As I try to figure out what I want in a man, I find myself questioning whether or not I am even fit to have a full-time partner.  I knew I wasn’t “fit” to be a parent, knowing full well that my being mercurial, prone to delve into all-consuming creative projects, and a bit scatterbrained would not make me Mother of the Year.  But, it has come as a bit of a surprise that I am not “fit” to be someone’s girlfriend. Maybe, I haven’t found the right man.  That’s what my friends say–my married friends.  My single friends are more realistic and talk about not wanting to give up their independence or the television remote control.

I think I’m a free spirit, but I know I loved being married, and I love being loved.  I love waking up in the middle of the night and snuggling up against a partner.  And, though I love a lot about my life now, I miss being a Mrs.

And, I’m not asking for much!  I just want a tall, devastatingly handsome man of unusually brilliant wit, one who likes old B&W movies, great wine and gourmet food, and everything about, well, me.  I want an elegant, sexy man with a florist on speed dial, a well-used passport, and a quick hand when the bill comes.  Most importantly, I want someone tolerant of my liberal ways.

My mother taught me not to talk politics, but if you’re reading this blog, you already know I’m a yellow-dog Democrat, slightly to the left of the late Senator Paul Simon, Ann Richards, Ted Kennedy, and Barbara Jordan.  There are lots of men out there willing to overlook my advancing age, a few extra pounds, my dependence on cookbooks and pizza delivery services, and even my aversion to house cats.  But, when it comes to politics, it’s hard to find a blue man on the dating scene in a red state.

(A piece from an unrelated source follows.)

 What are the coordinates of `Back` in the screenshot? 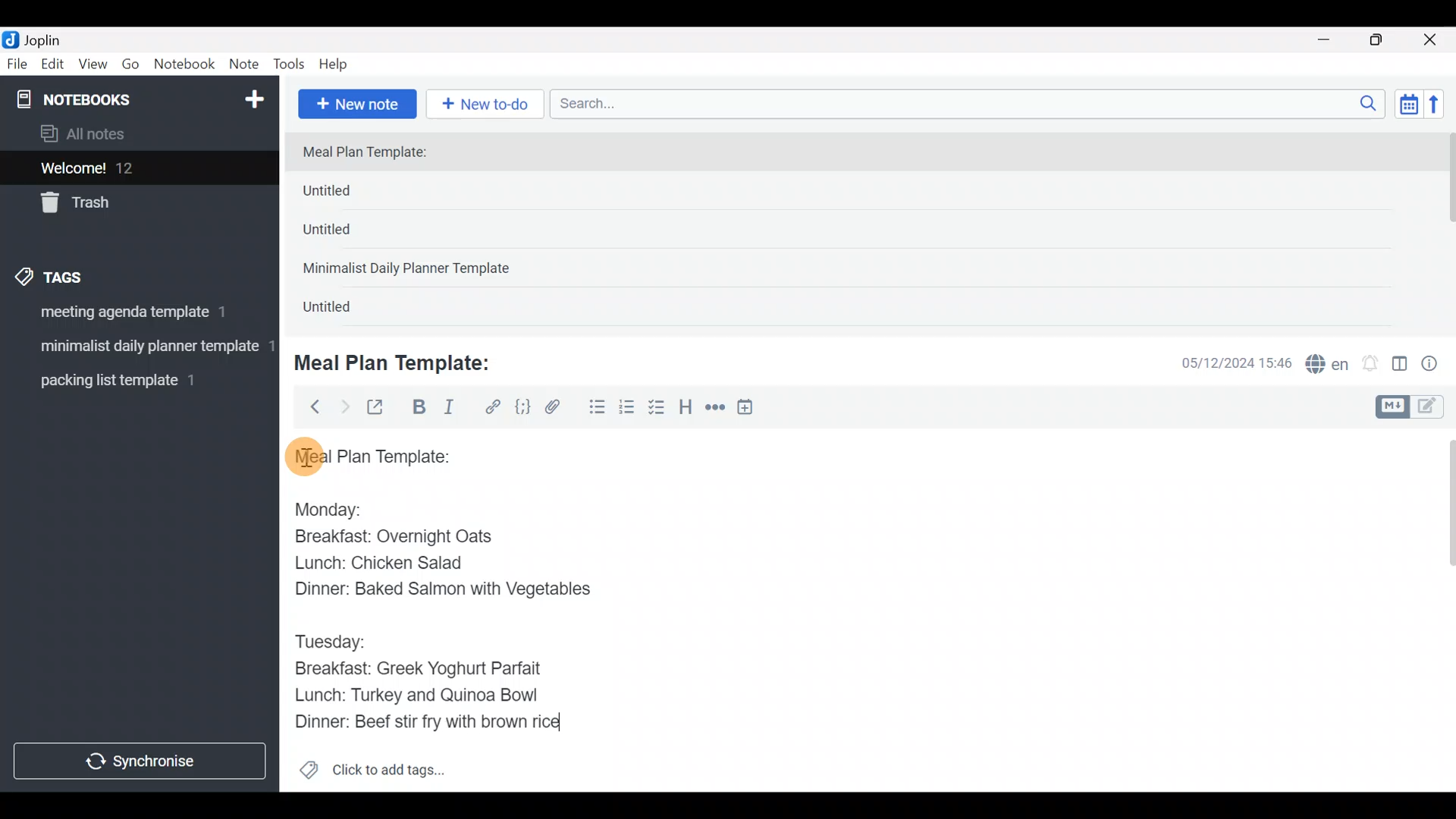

There are a lot of Republican men out there, and they are angry!  Their wives have left them after years of marriage.  They are doing their own cooking and laundry, and they are surprised that the conservative churches that embraced them as part of a couple suddenly find them dangerous as footloose divorced guys.   And, when they find themselves attracted to the likes of card-carrying ACLU members, who believe in a woman’s right to all forms of birth control, it’s confusing! I try to keep an open mind, but, frankly, a lot of my dating experiences have reinforced stereotypes about Republicans.

The guy who said he hoped Romney would win so we could “take our country back,” butt-dialed me while he was on a date with another woman.  (Associated stereotype: Republicans are deceptive cheaters.)  A conservative guy last week explained that his neighborhood had “fewer Jews and gays, so a lot of people like us” moved there. (Associated stereotype: Republicans are homophobic anti-Semites.)   And, a Republican who yelled expletives at a driver who stole his parking place admitted that he would never go to France because “those people hate us.” (Associated stereotype: Republicans are xenophobic.)  Proving to me that some Republicans are interested only in money, a recent affluent date invited me to lunch and then suggested we split a meal–a very, very small sandwich.  I wanted to say, “Have you seen my ass?  Does it look like the butt of a woman who splits lunch?”  Other Republicans I have known and not loved have been blatantly racist, misogynistic, violent, and just downright mean. Likewise, I’m sure I’ve personified each of their stereotypes about bleeding-heart Democrats.

Still, I just want a good boyfriend, which means I don’t want a man I’m having a glass of wine with in a dark corner of a romantic restaurant to go into a 20-minute tirade about abortion’s being wrong even in cases or rape and incest with stanzas ending with the question, “So, you’d just kill the baby?”  That’s not much to ask, right?

A friend of mine suggested I give up hope of finding the perfect man for me. “Rich hippies,” he explained, “just don’t exist.  The guys hanging out with Occupy Dallas can’t pay for your opera tickets.”   I told him he was wrong.  I told him he was stereotyping me.  Then, I let him pick up the check, which he always does.  (Associated stereotypes: Republicans have more money than Democrats, and Democrats are freeloaders.) 

I know, though, that he could be right.  It might just be true that I am, indeed, too liberal to love.